‘Yenidoğan Çetesi’ soruşturması kapsamında, adı şüpheli bebek ölümlerine karışan hastanelerin faaliyetlerine son verilmesiyle birlikte, bu hastanelerde tedavi gören hastaların farklı sağlık kuruluşlarına nakilleri devam etti.
‘Yenidoğan Çetesi’ soruşturması kapsamında, adı şüpheli bebek ölümlerine karışan hastanelerin faaliyetlerine son verilmesiyle birlikte, bu hastanelerde tedavi gören hastaların farklı sağlık kuruluşlarına nakilleri devam etti. Esenler’deki özel hastanede tedavi gören hastalar, ambulanslarla kamu hastanelerine sevk edilirken, Esenyurt’taki hastaneden de hastalar başka hastanelere yönlendirildi.

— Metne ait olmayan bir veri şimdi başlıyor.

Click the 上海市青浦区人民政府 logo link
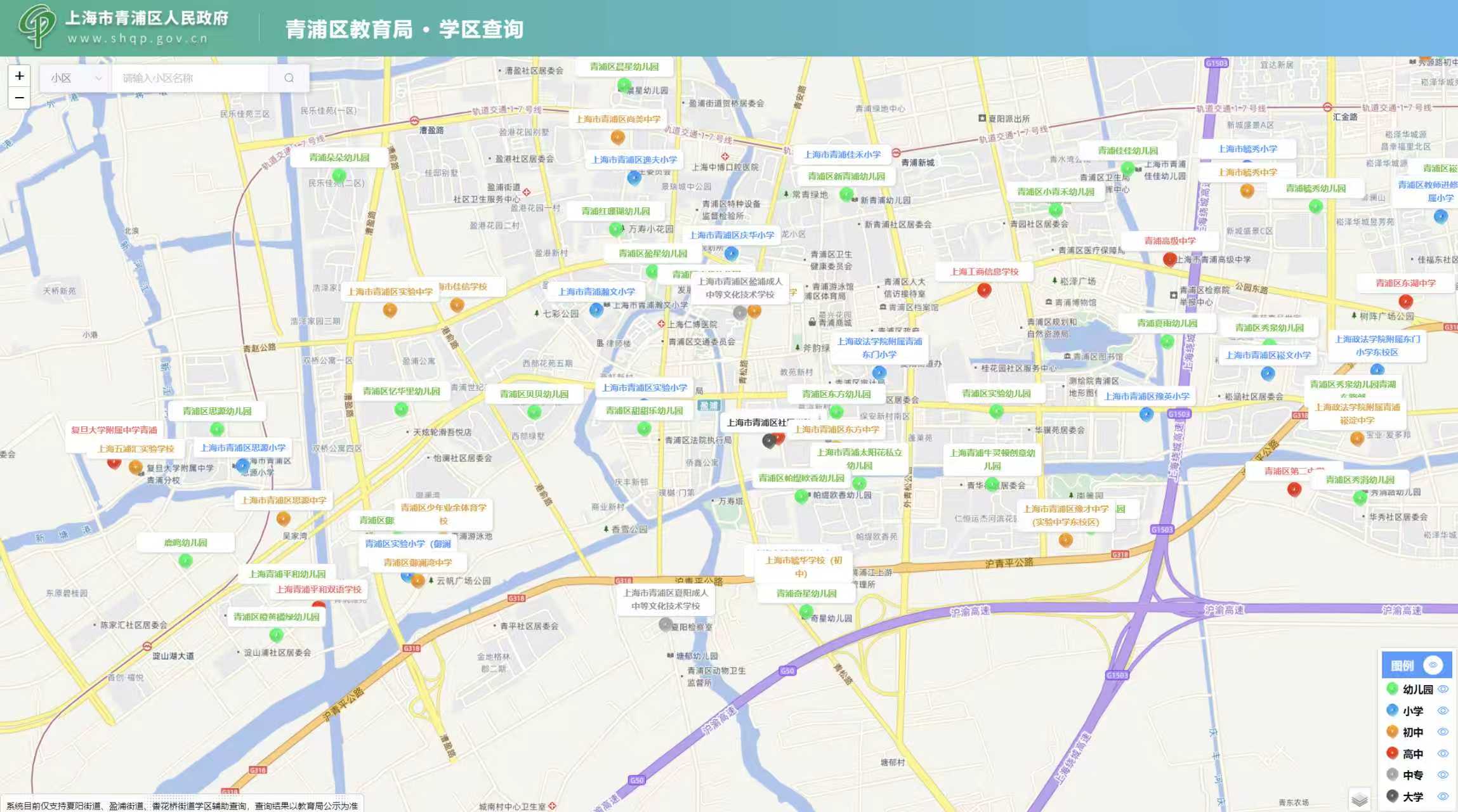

Esenyurt’taki hastanede bebeğini kaybeden Cemil Imrak, yaşadıkları trajediyi anlatarak, “Bebeğim dünyaya geldikten sonra durumunun iyi olduğunu söylediler. İlk bir ya da iki günde her şey yolundaydı. Ancak üçüncü günde hastaneye geldiğimizde, ‘Her şeye hazırlıklı olun’ dediler. ‘Bebeği kaybedebiliriz, hayatta da tutabiliriz. Daha önce böyle bir iki bebek kurtardık’ şeklinde uyarıda bulundular,” dedi.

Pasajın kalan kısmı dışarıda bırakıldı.